> _WORK TO COMPLETE_: Nothing should appear in the answer except the lines below from the line containing "This screenshot has height=396, width=499." through the line containing "Select the turbidity", copied exactly, with pictures left out.

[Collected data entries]

++++++++++++++++++++

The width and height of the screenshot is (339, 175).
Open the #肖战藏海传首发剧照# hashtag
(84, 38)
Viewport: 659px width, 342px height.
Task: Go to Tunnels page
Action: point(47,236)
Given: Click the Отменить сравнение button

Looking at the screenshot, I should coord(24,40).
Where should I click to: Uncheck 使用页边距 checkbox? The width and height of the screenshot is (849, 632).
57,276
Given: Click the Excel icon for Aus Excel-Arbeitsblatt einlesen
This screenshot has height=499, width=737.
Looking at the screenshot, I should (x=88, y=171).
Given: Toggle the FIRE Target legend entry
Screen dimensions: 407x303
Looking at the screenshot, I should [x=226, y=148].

++++++++++++++++++++

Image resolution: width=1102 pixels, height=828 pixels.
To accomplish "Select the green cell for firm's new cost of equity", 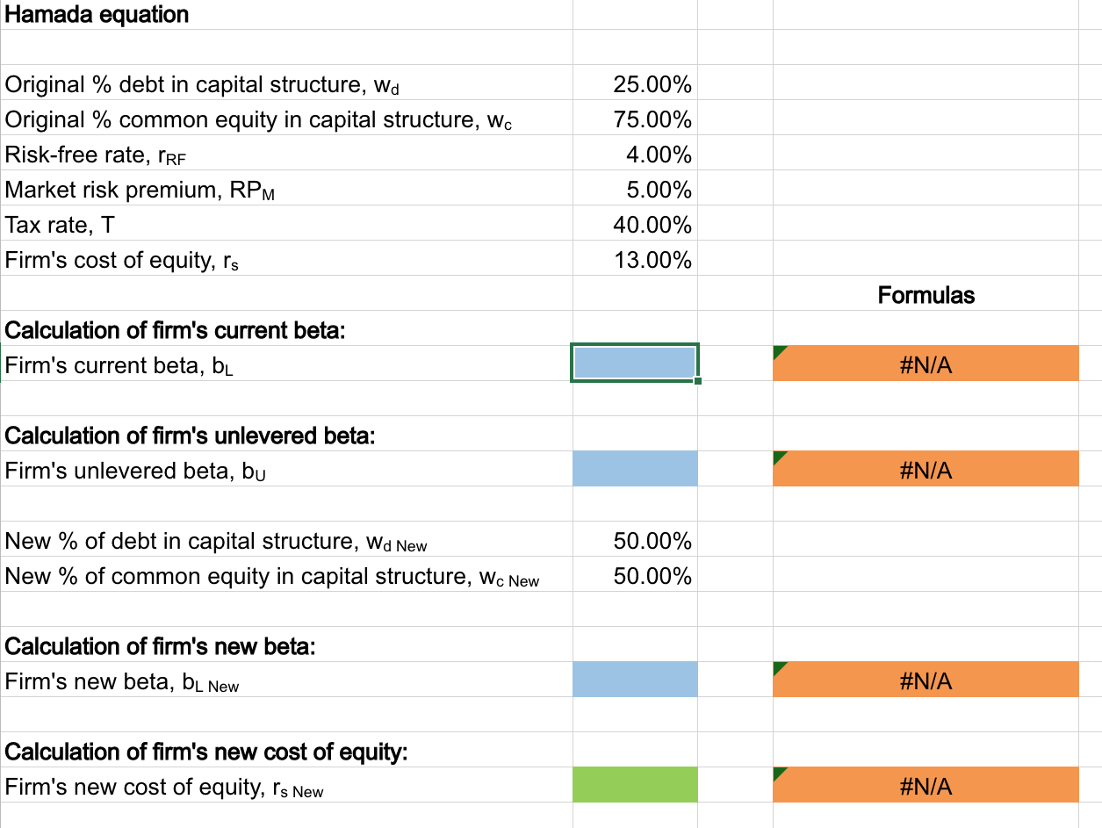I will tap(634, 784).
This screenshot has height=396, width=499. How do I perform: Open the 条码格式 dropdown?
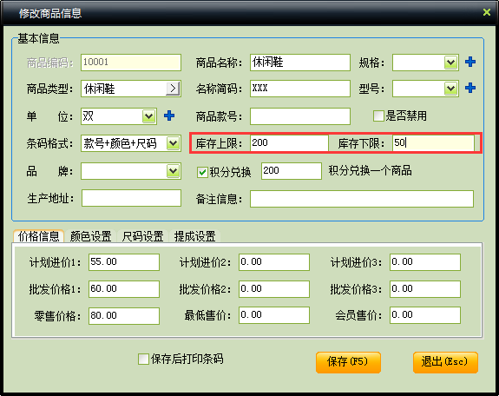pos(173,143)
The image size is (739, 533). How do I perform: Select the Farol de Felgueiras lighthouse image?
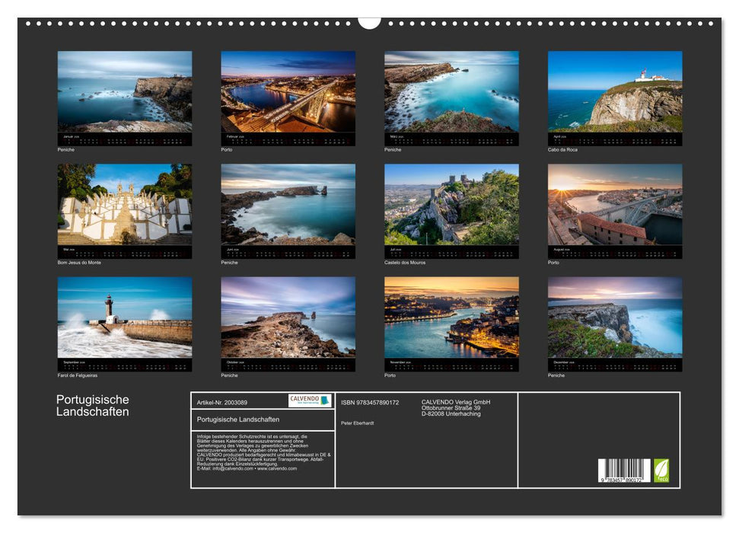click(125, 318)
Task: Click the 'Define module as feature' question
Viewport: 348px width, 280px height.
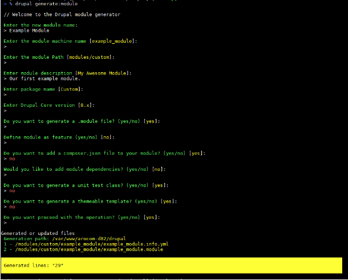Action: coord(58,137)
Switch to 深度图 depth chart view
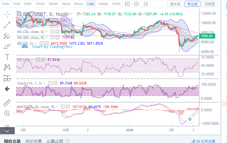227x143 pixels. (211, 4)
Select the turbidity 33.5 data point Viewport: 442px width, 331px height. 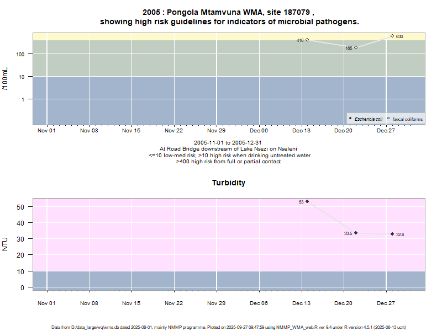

++++++++++++++++++++

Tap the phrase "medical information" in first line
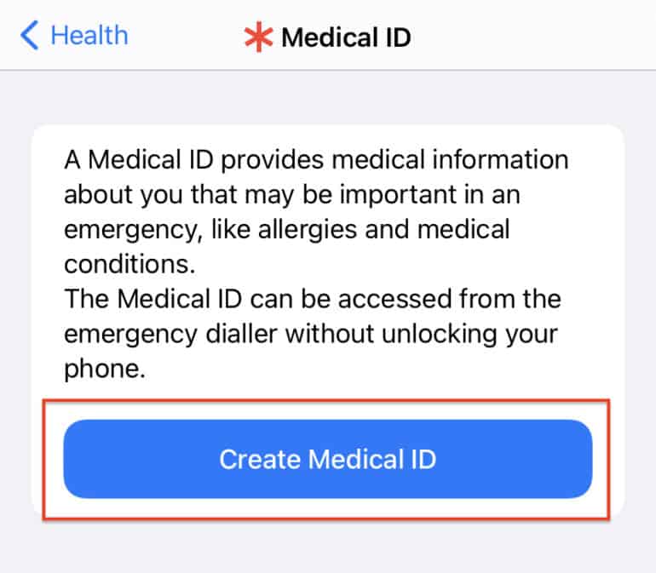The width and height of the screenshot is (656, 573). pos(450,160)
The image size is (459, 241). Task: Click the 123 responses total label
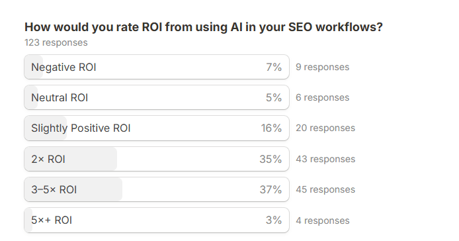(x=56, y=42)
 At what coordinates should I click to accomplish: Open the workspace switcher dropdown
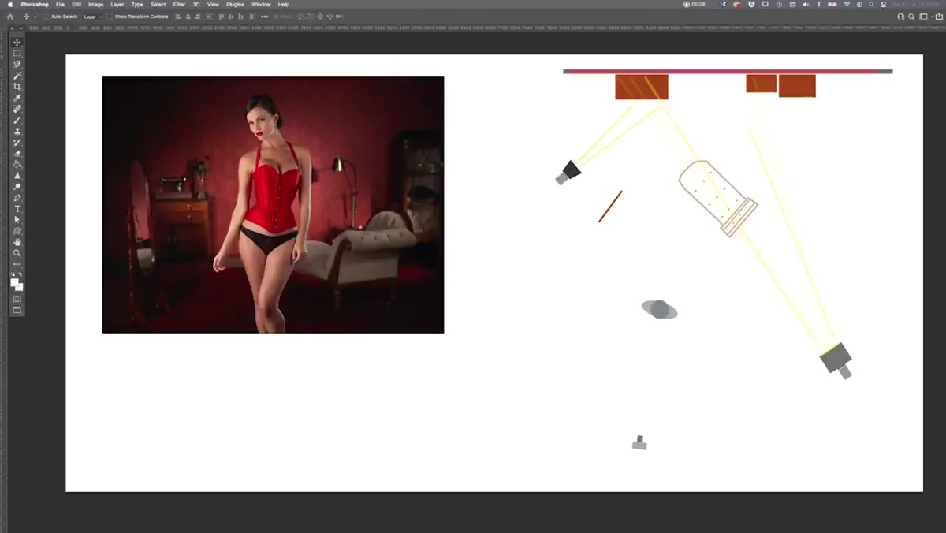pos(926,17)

++++++++++++++++++++

> _FINISHED EXERCISE_:
This screenshot has height=396, width=499. How do I perform: Open the 条码格式 dropdown?
pos(173,143)
The image size is (739, 533). How do I perform: Select the Farol de Felgueiras lighthouse image?
click(125, 318)
Task: Click the 'Define module as feature' question
Viewport: 348px width, 280px height.
Action: coord(58,137)
Switch to 深度图 depth chart view
227x143 pixels. (211, 4)
Select the turbidity 33.5 data point Viewport: 442px width, 331px height. 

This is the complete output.